For a business, this means reduced engineering overhead, faster time-to-market for new features, and significantly higher data consistency. Instead of managing infrastructure, your engineers focus on the transformation logic, while Dataflow handles the autoscaling, provisioning, and resource management.


Core Concepts

To master Dataflow, you must move beyond thinking about "rows in a table" and start thinking about "unbounded collections of data."

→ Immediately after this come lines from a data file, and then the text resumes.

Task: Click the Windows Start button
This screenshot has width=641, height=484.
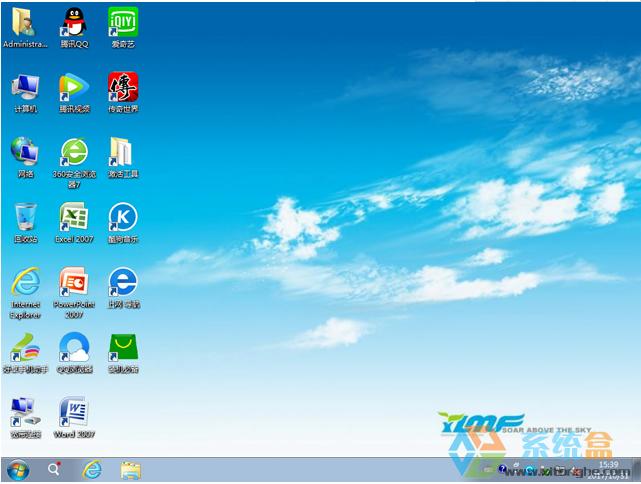Action: [18, 470]
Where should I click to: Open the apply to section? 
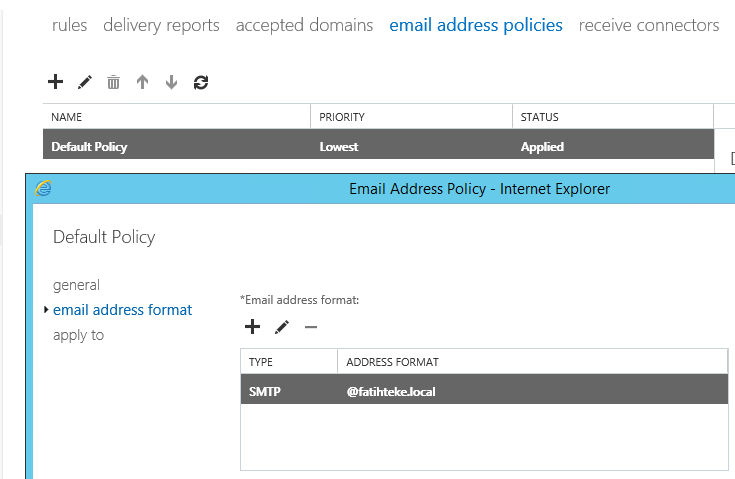[x=78, y=335]
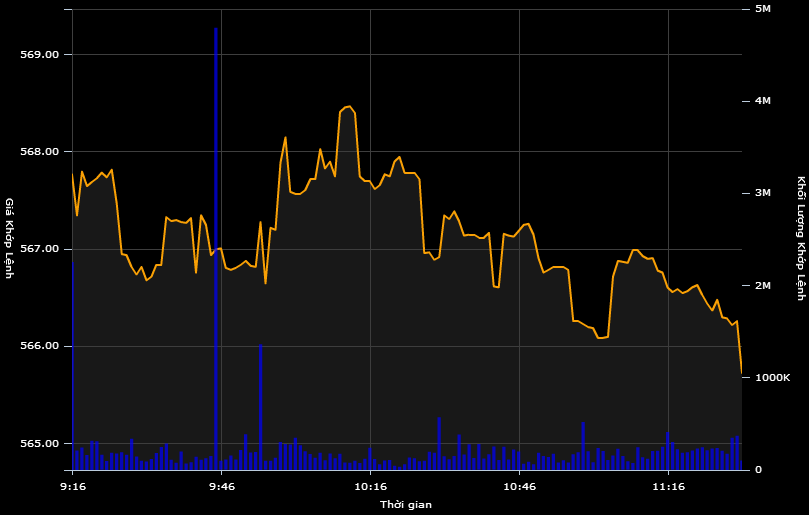Click the 10:46 time axis label

tap(520, 487)
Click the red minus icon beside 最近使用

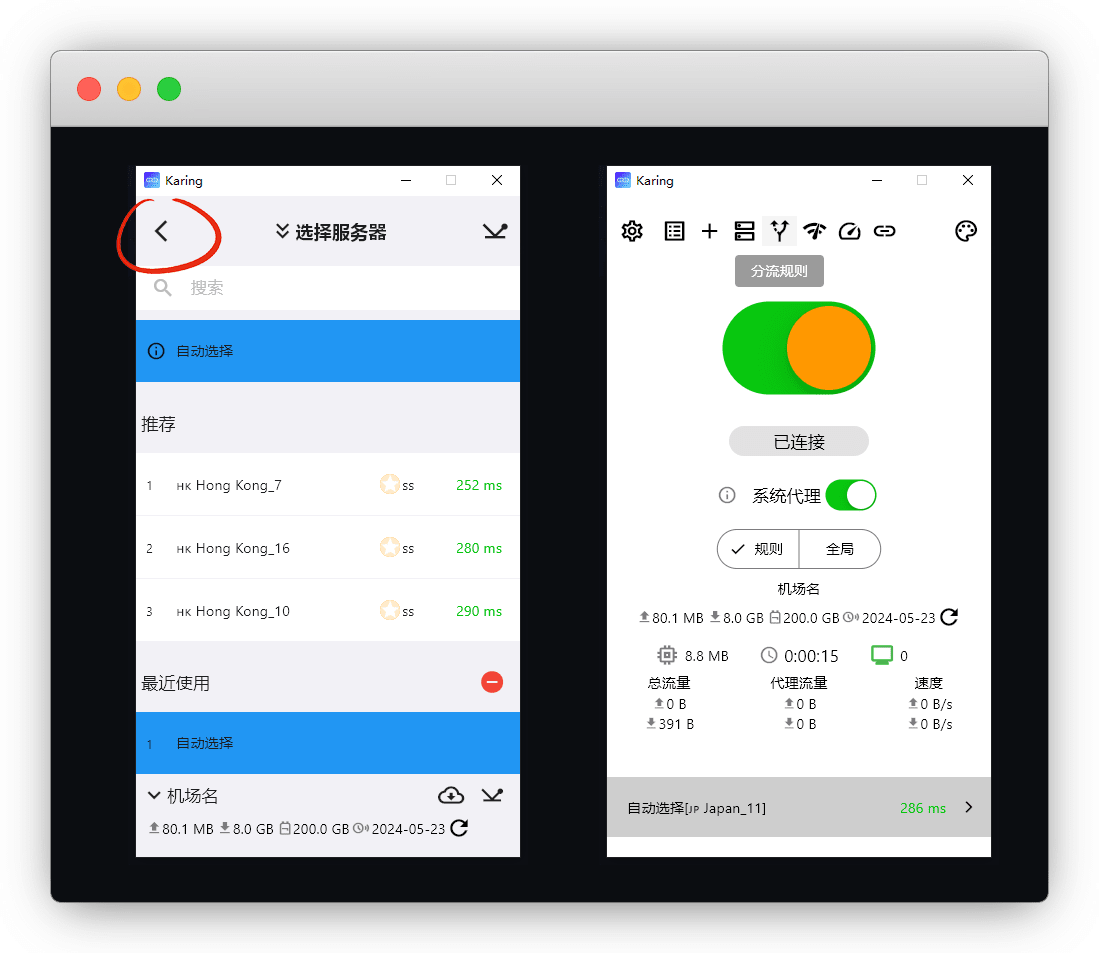491,683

  • The Apache Beam SDK: Dataflow is the execution engine (the Runner), while Apache Beam is the programming model. You write your code in Beam (Python, Java, or Go), and Dataflow executes it.
  • PCollection: The core abstraction. A PCollection represents a distributed data set.
    • In Batch, a PCollection is bounded (it has a clear beginning and end).
    • In Streaming, a PCollection is unbounded (it is an infinite stream of data).
  • PTransform: The operations performed on your data (e.g., ParDo, GroupByKey, Combine).
  • Windowing: The process of dividing a PCollection into finite chunks based on time or other criteria.
    • Fixed Windows: Time intervals of equal length (e.g., every 5 minutes).
    • Sliding Windows: Overlapping intervals (e.g., a 10-minute window that starts every 5 minutes).
    • Session Windows: Windows defined by periods of activity followed by gaps of inactivity.
  • Watermarks: 📌 Must Know: The watermark is Dataflow's notion of progress in event time. It is the system's way of saying, "I am reasonably sure that no more data with an event timestamp earlier than $X$ will arrive."
    • Customer Query: "What happens if data arrives after the watermark has passed?"
    • SA Answer: "That is considered 'late data.' You must define Triggers to decide whether to drop that data, update your previous results, or trigger a special corrective pane."
  • Triggers: The mechanism that determines when a window is actually "emitted" or materialized as an output.
    • ⚠️ Warning: Using overly frequent triggers in a streaming pipeline can lead to "state explosion," where the system spends more resources managing window metadata than processing actual data, significantly driving up costs.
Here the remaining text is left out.